*Opdracht*.
Tel in hoeveel regels van de lijst hieronder het woord "height" voorkomt. Geef alleen dat aantal.
____
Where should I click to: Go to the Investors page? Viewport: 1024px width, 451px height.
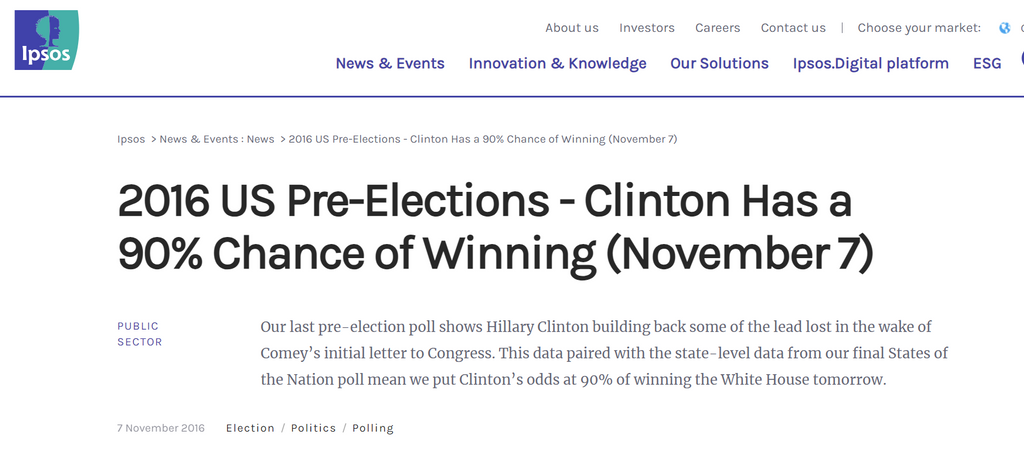coord(647,28)
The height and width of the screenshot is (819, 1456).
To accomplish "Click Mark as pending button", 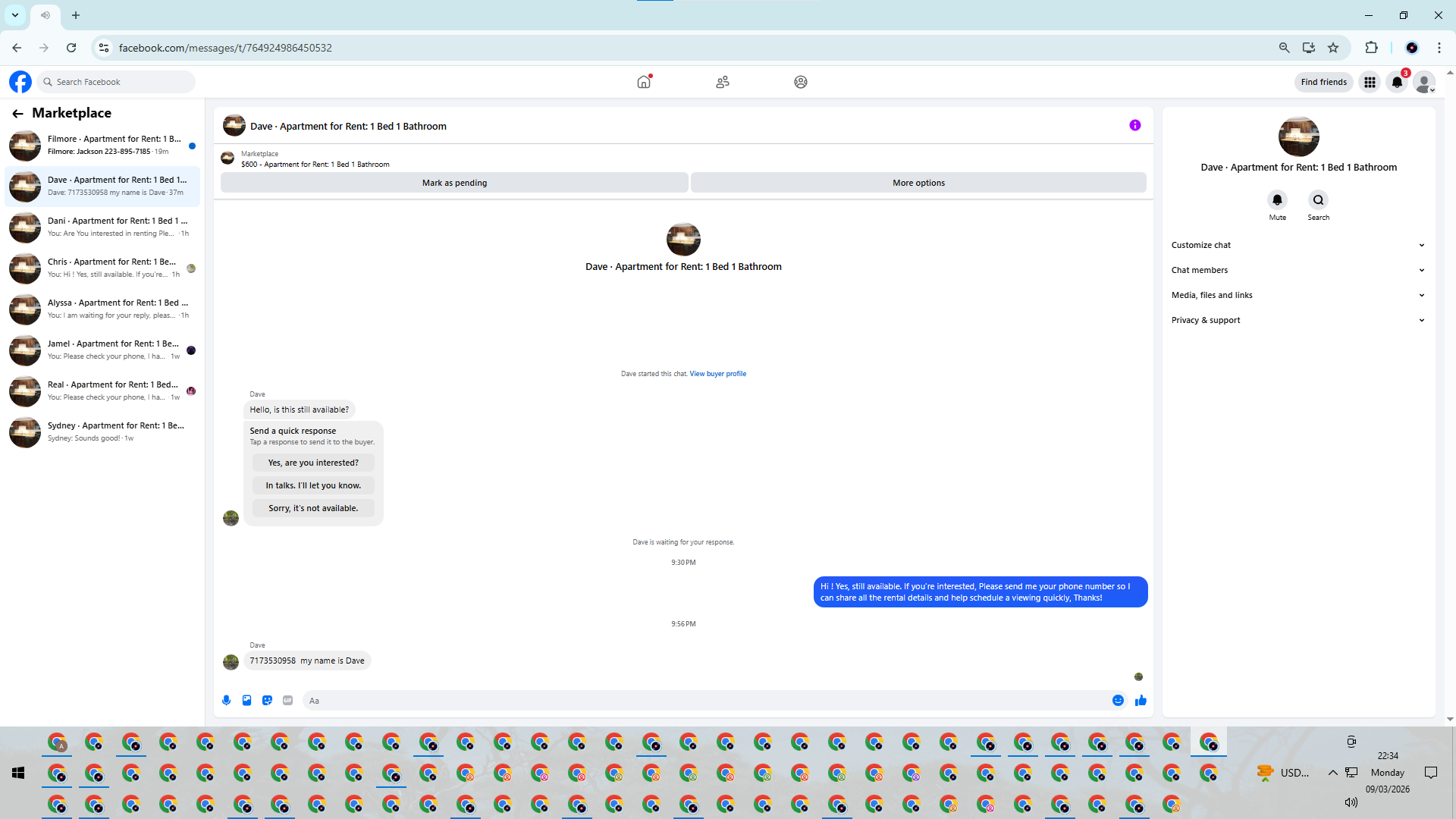I will [454, 183].
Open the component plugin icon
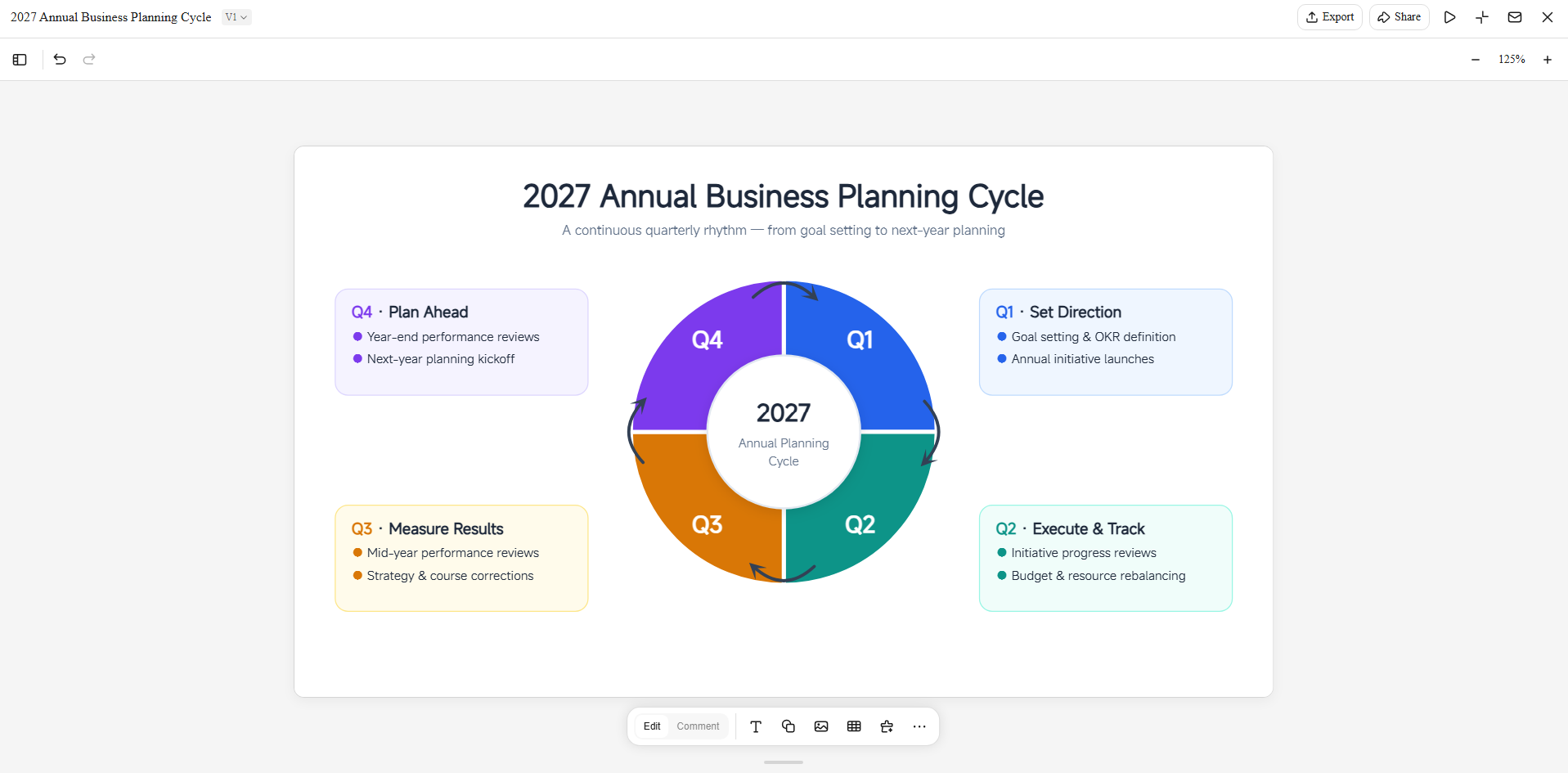 tap(887, 726)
____
*Eindresultaat*.
2